The exemplar file contains a count of the number of exemplars stored in the file, followed
by the exemplars themselves. An exemplar consists of two lines, one containing a value for
each of the input nodes, and the other containing a value for each of the output layer nodes.
An exemplar file corresponding to the "Has Fins, Has Gills, Is a Fish" problem described above 
might look like this:

3

1            0            
0

0            0            
0

1            1            
1

You also must specify a weight file, which by convention is the name of the architecture file 
with a ".wgt" suffix, for example, "mynet.wgt". The weights file represents the state of a
learned neural network. As I mentioned above, each node in the input layer is connected to each
node in the first hidden layer, and so forth. Each of these connections has a corresponding
weight associated. Training a neural network amounts to changing these weights in such a 
way that the network correctly learns the problem it is being trained for. If the neural
network successfully trains, the weights will be saved to this file when training completes.
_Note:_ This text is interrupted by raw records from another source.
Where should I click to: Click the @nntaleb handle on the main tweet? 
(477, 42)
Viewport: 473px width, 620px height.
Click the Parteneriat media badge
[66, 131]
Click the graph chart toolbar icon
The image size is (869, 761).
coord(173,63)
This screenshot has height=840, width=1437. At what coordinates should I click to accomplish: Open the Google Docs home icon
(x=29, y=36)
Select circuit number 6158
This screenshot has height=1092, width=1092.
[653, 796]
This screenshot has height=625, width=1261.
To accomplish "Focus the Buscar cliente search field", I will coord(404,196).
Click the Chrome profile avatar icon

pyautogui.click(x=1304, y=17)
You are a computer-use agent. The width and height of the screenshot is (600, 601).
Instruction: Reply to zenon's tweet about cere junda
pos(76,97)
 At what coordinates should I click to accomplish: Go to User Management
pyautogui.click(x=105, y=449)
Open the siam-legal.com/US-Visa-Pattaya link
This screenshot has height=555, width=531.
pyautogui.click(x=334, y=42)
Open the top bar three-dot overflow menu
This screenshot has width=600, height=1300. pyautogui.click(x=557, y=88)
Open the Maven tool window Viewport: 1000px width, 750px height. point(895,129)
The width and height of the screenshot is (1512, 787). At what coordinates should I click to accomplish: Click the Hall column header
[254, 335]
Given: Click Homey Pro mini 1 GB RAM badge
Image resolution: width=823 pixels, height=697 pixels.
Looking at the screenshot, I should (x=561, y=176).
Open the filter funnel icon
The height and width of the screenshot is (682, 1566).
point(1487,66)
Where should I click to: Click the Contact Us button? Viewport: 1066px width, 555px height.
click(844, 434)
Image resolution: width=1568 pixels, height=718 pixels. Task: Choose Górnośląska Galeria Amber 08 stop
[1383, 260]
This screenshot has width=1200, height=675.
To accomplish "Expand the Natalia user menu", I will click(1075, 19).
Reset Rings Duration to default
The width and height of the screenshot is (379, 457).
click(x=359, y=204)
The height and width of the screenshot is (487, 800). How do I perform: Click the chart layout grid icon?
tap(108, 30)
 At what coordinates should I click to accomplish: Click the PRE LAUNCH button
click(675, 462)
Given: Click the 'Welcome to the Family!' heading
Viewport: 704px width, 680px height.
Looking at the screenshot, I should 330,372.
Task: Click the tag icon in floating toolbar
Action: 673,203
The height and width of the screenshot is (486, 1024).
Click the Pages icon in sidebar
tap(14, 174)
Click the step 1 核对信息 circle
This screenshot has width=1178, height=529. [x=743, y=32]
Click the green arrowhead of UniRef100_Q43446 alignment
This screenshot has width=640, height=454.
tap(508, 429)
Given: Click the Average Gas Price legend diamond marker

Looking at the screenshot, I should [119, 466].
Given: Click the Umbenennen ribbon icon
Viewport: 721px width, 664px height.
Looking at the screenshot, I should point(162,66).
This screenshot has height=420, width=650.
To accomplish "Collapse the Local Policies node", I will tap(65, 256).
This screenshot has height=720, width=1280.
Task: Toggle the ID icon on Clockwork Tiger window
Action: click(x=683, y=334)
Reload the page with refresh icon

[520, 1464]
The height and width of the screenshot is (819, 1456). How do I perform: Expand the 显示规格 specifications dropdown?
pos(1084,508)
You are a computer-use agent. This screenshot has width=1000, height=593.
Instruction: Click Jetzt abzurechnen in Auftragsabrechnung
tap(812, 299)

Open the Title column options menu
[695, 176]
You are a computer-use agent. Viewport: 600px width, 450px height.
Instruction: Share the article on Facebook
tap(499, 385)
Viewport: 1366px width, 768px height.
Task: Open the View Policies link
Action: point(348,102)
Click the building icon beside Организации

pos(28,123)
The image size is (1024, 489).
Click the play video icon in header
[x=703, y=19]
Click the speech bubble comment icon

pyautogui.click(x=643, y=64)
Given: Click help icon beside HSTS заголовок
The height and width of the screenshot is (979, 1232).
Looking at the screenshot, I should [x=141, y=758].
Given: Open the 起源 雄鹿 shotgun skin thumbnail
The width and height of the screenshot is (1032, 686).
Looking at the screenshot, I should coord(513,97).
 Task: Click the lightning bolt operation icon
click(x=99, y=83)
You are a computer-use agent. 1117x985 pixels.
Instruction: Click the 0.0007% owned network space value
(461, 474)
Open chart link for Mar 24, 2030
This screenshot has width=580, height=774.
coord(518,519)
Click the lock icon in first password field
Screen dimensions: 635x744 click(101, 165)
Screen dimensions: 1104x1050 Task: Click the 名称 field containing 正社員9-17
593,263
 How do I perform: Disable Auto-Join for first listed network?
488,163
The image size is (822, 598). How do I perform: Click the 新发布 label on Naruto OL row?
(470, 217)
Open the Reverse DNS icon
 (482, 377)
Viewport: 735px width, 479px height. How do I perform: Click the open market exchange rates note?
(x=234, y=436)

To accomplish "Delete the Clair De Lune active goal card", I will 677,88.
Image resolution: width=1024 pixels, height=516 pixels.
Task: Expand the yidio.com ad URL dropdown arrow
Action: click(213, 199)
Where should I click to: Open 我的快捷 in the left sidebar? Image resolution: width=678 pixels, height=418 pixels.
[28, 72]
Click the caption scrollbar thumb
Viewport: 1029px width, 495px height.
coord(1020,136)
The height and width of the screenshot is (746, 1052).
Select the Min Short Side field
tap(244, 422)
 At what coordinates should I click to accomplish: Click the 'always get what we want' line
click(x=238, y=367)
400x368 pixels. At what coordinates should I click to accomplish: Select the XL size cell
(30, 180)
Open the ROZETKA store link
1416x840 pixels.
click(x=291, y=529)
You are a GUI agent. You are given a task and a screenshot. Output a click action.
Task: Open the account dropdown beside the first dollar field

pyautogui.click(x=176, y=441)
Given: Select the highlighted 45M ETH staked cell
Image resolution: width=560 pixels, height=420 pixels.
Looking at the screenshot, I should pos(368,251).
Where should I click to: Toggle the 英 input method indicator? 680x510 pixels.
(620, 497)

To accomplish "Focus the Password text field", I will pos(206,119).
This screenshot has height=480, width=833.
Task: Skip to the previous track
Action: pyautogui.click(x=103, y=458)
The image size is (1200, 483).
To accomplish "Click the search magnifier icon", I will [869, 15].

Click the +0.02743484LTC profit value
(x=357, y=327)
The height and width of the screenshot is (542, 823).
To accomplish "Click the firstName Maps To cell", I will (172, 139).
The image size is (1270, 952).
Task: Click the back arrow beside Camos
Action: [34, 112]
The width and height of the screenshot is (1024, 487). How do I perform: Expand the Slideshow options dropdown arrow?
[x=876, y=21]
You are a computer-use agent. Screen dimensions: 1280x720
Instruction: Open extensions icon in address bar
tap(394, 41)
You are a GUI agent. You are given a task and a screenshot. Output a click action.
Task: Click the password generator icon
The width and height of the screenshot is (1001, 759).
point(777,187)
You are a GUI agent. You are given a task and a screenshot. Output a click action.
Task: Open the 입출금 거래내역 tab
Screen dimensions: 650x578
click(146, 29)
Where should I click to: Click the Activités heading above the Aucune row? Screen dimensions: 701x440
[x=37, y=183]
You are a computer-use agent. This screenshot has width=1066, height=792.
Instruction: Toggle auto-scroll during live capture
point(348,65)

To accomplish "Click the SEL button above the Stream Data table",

Once you have specified the exemplar and weight files, click OK to start training. A dialog
will display that shows the number of iterations executed, and a graph of the cummulative
error. A properly training network will, over time, exhibit a decrease in the cummulative
error, but at times the error may even increase as the network searches for a solution. 

The architecture window will display the firing values of each node in the network during its
training, using a 255-level grayscale colormap. The range of values mapped to this grayscale 
colormap is [0.0, 1.0] by default, with 0.0 displaying as black, 1.0 displaying as white, and 
0.5 displaying as a middle gray. Values above the range display as green, and values below the
range display as red. You can change the range by selecting Options... from the View menu, and
changing the values in the Neuron Output Range text fields. For example, to set the lower value
to -1, type -1 in the "Low" text field, and click OK. You can change this or any other data in 
View->Options... dialog during a training session, and it will take effect immediately upon
clicking OK. You can also display a color for each weight in the network by selecting the
"View Node Outputs and Weights" radio button. The colormap corresponding to this display will
be shown at the top of the architecture window. You can widen or narrow the range of the 
colormap at any time during a training session by modifying the Low and High text edit fields
in the Weight Output Range portion of the View->Options... dialog.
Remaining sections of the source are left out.